Lo rintracciamo nell'episodio di Bergamo dell'altra notte, esemplare nello svolgimento: apprezzamenti sgraditi a una ragazza, il risentimento del fidanzato, l'attesa fuori dalla discoteca e poi l'agguato con speronamento dello scooter. Due morti, entrambi giovanissimi. Il colpevole viene arrestato a casa sua, tranquillo sul divano, accarezzando il cane davanti alla tv. Lavora con la mamma, adora la disco music. Il suo motto? «Senza presente non c'è futuro».

Nelle stesse ore un diciassettenne a Londra lanciava, forse per vedere l'effetto che fa, un bambino da un terrazzo: i medici dicono che si salverà, per miracolo. In questa deriva di violenza a macchia di leopardo, dove tuttavia prevale quella di gruppo, organizzata, imitativa di criminalità strutturate e radicate, si è come di fronte a un corto circuito che annienta i valori più elementari, si fa beffa della legge e dei suoi rappresentanti in una sfida demenziale ma gonfia di arroganza temeraria.
In questo quadro che si ripete a copione diviene imponente l'assenza degli adulti. Non ci sono. Sono sfumati, disattenti, distratti. Soccombenti, quando non addirittura cattivi maestri.

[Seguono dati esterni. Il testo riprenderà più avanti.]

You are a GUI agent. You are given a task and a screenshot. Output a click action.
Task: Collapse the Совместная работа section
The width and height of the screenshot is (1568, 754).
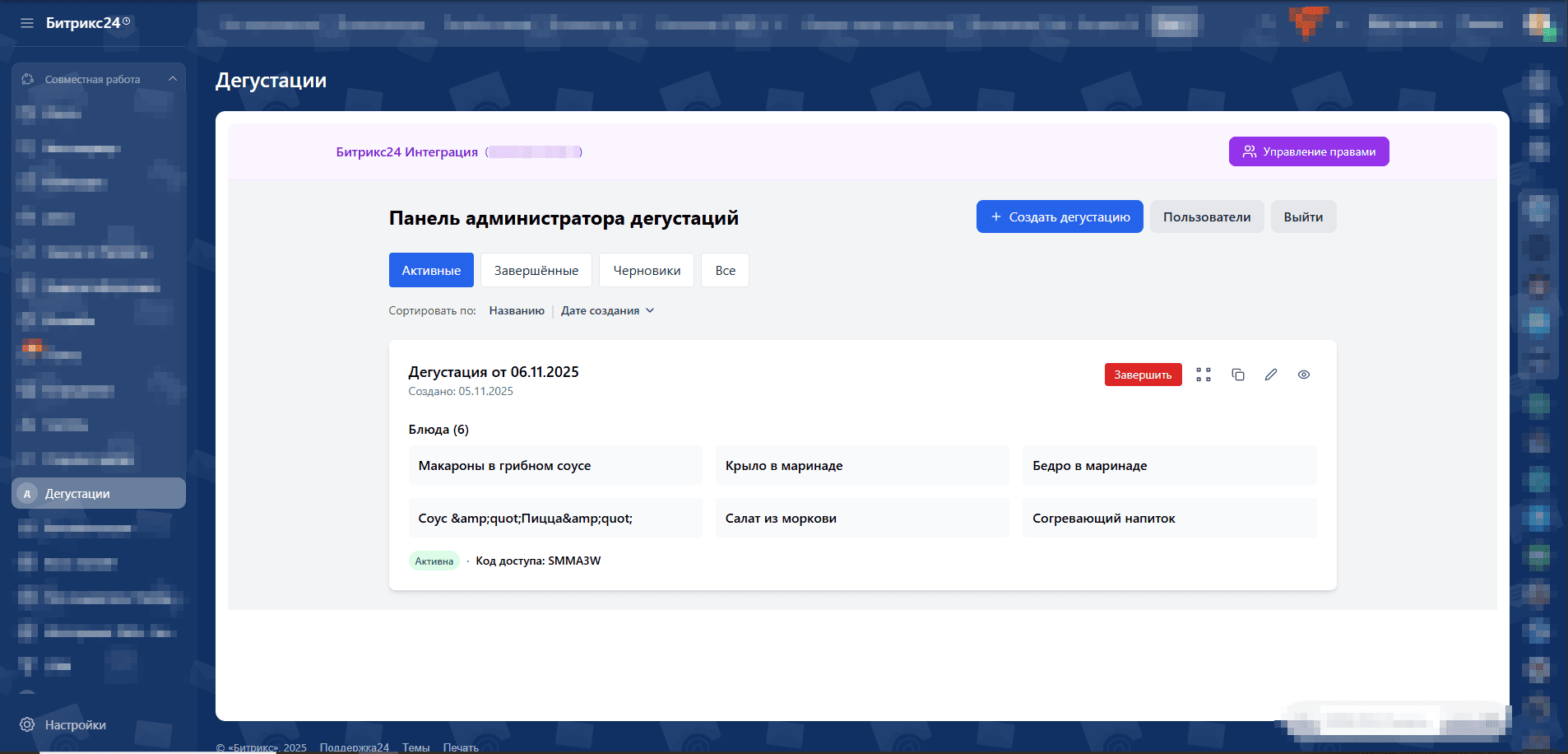tap(172, 79)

La forza dell'educazione presa a calci, gli insegnamenti della scuola come acqua sul marmo. E s'impongono, perfino nel più insignificante gesto quotidiano, gli stereotipi del vediogame d'assalto: la forza, la brutalità, la sopraffazione. C'è di che essere altamente allarmati. Qui non è questione di generazione, di nuovi stili di vita, di modi diversi d'intendere il vivere nella collettività.
La lettura professionale delle confessioni telefoniche della banda della strage di Corinaldo ci restituisce uno spaccato di verità che non va portato soltanto nell'aula del giudizio penale o nelle cattedre di criminologia forense ma nelle case, sui tavoli da pranzo, sui divani davanti alla televisione. Nei dibattiti alle feste della politica ed anche ai tavolini dei caffè delle vacanze. Perché questi ragazzi che si bruciano la gioventù e il futuro portano in corpo qualcosa che potrebbe rivelarsi contagioso. E diffondersi come un'epidemia malvagia e virulenta.